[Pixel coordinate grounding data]
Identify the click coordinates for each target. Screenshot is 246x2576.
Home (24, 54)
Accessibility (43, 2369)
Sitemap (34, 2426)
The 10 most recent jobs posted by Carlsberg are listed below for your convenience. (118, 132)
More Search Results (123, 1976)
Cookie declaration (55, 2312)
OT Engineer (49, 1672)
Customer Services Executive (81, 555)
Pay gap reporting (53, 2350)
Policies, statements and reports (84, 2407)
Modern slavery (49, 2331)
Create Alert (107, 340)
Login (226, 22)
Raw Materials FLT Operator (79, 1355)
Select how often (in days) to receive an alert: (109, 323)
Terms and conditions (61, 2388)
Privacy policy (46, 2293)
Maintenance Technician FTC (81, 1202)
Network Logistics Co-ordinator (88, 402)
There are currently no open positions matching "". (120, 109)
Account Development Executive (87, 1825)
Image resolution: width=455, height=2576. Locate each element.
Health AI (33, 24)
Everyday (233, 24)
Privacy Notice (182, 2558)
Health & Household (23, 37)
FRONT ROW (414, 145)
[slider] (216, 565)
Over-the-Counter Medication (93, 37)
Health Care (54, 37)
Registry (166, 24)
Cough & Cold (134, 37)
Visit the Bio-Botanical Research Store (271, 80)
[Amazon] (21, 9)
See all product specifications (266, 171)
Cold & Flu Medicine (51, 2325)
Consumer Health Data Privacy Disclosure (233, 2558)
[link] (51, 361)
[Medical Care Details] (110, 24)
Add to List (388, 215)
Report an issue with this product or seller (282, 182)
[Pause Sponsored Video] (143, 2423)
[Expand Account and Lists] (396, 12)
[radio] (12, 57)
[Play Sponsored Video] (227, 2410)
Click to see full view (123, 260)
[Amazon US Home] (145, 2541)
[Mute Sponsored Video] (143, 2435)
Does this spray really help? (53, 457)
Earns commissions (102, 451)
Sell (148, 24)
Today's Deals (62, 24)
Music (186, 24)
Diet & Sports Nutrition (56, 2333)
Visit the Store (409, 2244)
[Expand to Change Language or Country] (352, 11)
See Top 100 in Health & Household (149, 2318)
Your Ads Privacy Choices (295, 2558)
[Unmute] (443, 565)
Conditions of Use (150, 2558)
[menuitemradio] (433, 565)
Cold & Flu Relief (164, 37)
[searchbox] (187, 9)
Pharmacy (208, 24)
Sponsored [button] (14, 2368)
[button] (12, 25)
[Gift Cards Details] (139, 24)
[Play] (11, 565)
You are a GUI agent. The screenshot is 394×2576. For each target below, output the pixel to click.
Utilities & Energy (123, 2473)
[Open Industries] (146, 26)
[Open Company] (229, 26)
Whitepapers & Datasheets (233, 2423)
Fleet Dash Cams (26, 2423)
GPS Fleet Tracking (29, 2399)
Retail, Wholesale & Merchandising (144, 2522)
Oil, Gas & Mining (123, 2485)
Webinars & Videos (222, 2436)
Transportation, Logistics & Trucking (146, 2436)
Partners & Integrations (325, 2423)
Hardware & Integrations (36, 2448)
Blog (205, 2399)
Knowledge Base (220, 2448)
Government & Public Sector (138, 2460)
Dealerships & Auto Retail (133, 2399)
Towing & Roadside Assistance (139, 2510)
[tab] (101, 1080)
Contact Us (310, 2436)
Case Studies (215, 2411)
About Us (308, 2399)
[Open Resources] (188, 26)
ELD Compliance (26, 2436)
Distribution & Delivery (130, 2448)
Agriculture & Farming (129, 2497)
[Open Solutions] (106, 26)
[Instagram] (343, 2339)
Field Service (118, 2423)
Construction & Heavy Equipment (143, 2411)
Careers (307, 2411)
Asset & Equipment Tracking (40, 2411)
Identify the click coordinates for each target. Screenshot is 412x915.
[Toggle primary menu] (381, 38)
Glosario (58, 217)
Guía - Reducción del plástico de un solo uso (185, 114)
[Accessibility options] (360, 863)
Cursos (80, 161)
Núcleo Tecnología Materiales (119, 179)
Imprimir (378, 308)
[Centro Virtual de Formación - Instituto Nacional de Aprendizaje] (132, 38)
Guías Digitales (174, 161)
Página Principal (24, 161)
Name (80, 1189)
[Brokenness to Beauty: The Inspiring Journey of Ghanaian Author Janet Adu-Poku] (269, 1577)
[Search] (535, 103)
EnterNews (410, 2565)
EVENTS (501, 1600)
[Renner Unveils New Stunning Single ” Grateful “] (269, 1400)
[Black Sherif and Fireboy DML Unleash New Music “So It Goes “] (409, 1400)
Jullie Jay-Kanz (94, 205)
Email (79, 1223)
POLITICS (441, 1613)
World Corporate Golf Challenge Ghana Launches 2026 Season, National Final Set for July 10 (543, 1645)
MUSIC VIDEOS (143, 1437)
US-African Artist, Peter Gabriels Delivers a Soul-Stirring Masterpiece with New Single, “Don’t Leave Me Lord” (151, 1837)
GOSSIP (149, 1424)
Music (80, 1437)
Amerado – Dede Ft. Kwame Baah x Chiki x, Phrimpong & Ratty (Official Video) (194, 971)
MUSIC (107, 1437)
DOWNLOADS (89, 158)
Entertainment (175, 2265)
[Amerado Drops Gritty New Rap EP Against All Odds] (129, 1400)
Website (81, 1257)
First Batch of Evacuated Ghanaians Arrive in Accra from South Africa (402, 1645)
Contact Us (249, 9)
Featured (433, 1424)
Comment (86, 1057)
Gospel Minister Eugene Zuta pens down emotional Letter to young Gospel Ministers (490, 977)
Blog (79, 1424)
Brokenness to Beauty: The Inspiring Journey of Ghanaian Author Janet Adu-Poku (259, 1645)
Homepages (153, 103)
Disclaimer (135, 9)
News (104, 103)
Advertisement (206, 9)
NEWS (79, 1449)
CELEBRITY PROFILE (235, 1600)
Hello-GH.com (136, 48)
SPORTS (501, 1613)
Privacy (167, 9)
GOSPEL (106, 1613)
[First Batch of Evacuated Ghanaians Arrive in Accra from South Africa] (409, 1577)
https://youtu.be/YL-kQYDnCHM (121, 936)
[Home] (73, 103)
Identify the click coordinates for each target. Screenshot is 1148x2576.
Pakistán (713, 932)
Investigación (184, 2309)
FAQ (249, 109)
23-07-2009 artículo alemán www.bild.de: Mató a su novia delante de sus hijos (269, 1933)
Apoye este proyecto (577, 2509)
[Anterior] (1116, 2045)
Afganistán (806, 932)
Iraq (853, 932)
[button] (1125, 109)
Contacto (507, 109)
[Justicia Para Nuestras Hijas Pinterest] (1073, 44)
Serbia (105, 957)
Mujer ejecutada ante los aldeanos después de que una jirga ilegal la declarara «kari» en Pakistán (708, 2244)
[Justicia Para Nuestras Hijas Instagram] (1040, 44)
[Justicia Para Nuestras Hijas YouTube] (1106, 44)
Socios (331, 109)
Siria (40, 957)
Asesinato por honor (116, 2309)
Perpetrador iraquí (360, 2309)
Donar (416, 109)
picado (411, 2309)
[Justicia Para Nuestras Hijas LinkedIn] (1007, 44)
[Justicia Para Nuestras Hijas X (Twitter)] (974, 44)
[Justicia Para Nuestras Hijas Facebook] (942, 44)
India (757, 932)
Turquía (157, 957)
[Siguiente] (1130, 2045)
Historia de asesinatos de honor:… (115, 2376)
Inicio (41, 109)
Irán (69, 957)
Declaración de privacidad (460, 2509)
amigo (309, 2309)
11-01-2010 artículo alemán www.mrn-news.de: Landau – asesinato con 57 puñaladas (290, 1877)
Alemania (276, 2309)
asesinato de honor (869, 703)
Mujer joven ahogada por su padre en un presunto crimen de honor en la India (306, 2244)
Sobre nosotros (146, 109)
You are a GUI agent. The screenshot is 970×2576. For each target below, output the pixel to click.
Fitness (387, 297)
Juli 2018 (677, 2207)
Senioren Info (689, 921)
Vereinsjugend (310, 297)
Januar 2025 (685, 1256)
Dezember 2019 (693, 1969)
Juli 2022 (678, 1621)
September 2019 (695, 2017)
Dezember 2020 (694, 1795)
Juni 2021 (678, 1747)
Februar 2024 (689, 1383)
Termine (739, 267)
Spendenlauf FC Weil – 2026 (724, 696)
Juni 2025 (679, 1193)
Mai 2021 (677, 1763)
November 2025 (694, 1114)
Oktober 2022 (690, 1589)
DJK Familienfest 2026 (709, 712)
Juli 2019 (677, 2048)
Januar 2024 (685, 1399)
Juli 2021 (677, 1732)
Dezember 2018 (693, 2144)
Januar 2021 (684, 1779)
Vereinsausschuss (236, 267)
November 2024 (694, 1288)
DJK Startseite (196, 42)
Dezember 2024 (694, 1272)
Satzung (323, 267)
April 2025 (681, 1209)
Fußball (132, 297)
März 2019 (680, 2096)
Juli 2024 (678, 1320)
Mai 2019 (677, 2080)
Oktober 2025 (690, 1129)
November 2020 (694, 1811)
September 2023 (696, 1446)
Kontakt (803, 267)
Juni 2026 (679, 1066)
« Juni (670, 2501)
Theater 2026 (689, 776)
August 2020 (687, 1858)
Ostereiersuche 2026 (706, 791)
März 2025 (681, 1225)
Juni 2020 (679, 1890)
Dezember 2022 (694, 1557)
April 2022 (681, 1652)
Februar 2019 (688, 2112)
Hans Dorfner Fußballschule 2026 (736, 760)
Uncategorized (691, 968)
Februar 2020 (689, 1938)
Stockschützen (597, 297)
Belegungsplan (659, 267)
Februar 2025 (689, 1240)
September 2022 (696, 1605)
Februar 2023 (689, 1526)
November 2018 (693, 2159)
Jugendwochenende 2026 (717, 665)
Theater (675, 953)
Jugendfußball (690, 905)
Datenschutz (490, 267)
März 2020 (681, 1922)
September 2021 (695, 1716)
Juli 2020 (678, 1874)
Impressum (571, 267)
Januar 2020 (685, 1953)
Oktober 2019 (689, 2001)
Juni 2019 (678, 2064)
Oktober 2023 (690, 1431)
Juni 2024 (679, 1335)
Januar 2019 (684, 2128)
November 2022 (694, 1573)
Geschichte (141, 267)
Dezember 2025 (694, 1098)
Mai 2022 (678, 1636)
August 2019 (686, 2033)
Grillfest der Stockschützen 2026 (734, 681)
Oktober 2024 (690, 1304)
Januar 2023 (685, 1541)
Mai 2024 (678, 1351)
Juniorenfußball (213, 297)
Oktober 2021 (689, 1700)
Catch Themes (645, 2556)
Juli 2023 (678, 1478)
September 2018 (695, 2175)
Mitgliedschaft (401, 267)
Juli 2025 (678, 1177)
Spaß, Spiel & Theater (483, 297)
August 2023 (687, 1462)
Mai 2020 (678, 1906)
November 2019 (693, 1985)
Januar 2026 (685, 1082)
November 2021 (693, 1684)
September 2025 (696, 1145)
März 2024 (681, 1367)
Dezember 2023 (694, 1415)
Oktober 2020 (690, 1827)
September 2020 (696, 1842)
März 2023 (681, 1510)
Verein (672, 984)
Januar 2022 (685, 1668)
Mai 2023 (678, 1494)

> **What to work on**: Print, from the entries above, the line with "Advertisement (206, 9)", the line with "23-07-2009 artículo alemán" and all lines between them, exactly and with nothing else.

> **Task response**:
Advertisement (206, 9)
NEWS (79, 1449)
CELEBRITY PROFILE (235, 1600)
Hello-GH.com (136, 48)
SPORTS (501, 1613)
Privacy (167, 9)
GOSPEL (106, 1613)
[First Batch of Evacuated Ghanaians Arrive in Accra from South Africa] (409, 1577)
https://youtu.be/YL-kQYDnCHM (121, 936)
[Home] (73, 103)
Identify the click coordinates for each target. Screenshot is 1148x2576.
Pakistán (713, 932)
Investigación (184, 2309)
FAQ (249, 109)
23-07-2009 artículo alemán www.bild.de: Mató a su novia delante de sus hijos (269, 1933)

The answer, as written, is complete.